Study material>
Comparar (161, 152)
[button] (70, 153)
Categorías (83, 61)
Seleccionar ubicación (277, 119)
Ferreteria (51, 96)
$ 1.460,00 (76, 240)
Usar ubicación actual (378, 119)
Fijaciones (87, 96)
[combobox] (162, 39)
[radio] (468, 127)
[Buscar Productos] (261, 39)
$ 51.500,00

Problem details>
Going line by line through the listing above, count those that contain "ubicación" and give only the result.

Task result>
2